Lo que a veces hacen las personas para ofender y maltratar a los animales, son cosas que nunca otras personas podrían imaginar, o incluso cosas que no está bien que se le hagan a nada ni a nadie. Pues, así como existen este tipo de personas, no es mentira que existen otras que tienen como meta hacer todo lo contrario, incluso hay personas que viven para eso, para llenar de amor a los animales.
Y es que a veces parece que perdemos ese poquito de raciocinio que tenemos, o que incluso se nos va el sentido común, y entonces empezamos actuar como si fuésemos únicos en el mundo, de manera muy egoísta, y con esto no me refiero a simplemente a una persona en particular, sino a los seres humanos como especie.
En ese sentido, no es tarde para que recordemos que solo somos una especie más en esta maravillosa creación de Dios, y que al igual que el resto de las especies creadas, tenemos derecho a disfrutar y a vivir en este espacio. Por tal motivo, olvidémonos de que somos los poderosos, y aprendamos a respetar a las plantas y a los animales también.
Ya basta de maltrato a los animales, y de hacer con ellos lo que nos da la gana simplemente porque son más indefensos que nosotros. No podemos manipularlos y tratarlos como objetos, los cuales botamos, agarramos, movemos, les cortamos el pelaje, le quitamos la cola, pues no.

= Entradas extraídas =
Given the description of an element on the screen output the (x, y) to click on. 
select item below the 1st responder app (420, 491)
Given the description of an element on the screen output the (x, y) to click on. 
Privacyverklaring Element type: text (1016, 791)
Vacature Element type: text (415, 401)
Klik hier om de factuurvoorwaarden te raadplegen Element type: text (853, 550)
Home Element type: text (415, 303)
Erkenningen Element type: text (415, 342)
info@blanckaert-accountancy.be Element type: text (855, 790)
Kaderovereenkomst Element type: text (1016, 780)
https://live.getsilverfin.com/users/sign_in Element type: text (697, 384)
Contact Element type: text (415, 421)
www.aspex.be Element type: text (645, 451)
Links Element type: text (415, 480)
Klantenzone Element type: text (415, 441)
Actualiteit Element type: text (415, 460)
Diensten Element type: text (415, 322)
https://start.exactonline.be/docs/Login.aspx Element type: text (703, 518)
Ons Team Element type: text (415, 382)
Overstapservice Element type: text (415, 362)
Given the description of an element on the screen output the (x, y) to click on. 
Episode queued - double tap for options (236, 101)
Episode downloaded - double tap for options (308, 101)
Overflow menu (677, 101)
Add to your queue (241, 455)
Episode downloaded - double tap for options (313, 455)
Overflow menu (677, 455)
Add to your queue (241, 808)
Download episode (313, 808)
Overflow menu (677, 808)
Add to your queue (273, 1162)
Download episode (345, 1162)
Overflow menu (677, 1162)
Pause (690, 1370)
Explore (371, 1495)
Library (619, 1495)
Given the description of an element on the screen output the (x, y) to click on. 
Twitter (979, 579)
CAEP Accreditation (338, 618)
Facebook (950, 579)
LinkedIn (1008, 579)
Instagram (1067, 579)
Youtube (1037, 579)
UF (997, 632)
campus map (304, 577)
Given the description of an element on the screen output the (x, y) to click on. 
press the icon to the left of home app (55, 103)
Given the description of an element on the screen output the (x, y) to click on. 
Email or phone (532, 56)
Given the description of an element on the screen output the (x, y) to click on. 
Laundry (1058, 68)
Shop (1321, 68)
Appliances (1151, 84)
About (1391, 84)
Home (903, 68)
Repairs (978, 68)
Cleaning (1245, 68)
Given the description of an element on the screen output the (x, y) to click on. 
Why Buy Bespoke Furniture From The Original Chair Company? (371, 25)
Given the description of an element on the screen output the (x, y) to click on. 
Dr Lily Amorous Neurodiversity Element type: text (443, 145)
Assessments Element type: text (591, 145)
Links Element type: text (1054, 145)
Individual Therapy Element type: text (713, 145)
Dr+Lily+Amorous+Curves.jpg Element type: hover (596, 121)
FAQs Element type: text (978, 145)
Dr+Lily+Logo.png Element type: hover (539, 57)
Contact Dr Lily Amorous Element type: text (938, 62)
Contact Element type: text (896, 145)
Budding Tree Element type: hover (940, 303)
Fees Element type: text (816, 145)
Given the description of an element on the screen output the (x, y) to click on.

= Acciones a realizar =
**A.** Copia del texto sobre el maltrato a los animales el fragmento que empieza con "Lo que a veces" y continúa hasta "a los animales.".
**B.** Escribe la continuación del texto sobre el maltrato a los animales a partir del punto en que termina.

= Resultados del ejercicio =
**A.**
Lo que a veces hacen las personas para ofender y maltratar a los animales, son cosas que nunca otras personas podrían imaginar, o incluso cosas que no está bien que se le hagan a nada ni a nadie. Pues, así como existen este tipo de personas, no es mentira que existen otras que tienen como meta hacer todo lo contrario, incluso hay personas que viven para eso, para llenar de amor a los animales.

**B.**
Sin llegar a ser tan extremista como preguntarnos si acaso les gustaría estar así (como el animal), más sensato está en pesar de manera más directa sobre el daño que le podamos ocasionar, en las enfermedades que le podemos inducir, y en lo que es realmente un problema para un ser vivo que no está causándote molestia alguna.
No hace falta ser extremista, ni nada de eso; pero si los invitamos a ser más responsable. Esto lo hablamos por la controversial respuesta que han tenido las personas en las redes sociales tras ver la “indignante” conducta de un hombre quien pintó a su perro con los colores de la bandera de su país.
El fanático se llama Fernando Villanueva y pintó a su perro con fin de “mostrar su nacionalismo” durante los partidos de futbol de la Copa América. Las principales quejas se debían a lo toxico y corrosivo que es la pintura, y con ello las posibles y lamentables lesiones, incluyendo ulceras en la piel, que puede llegar a tener el perrito.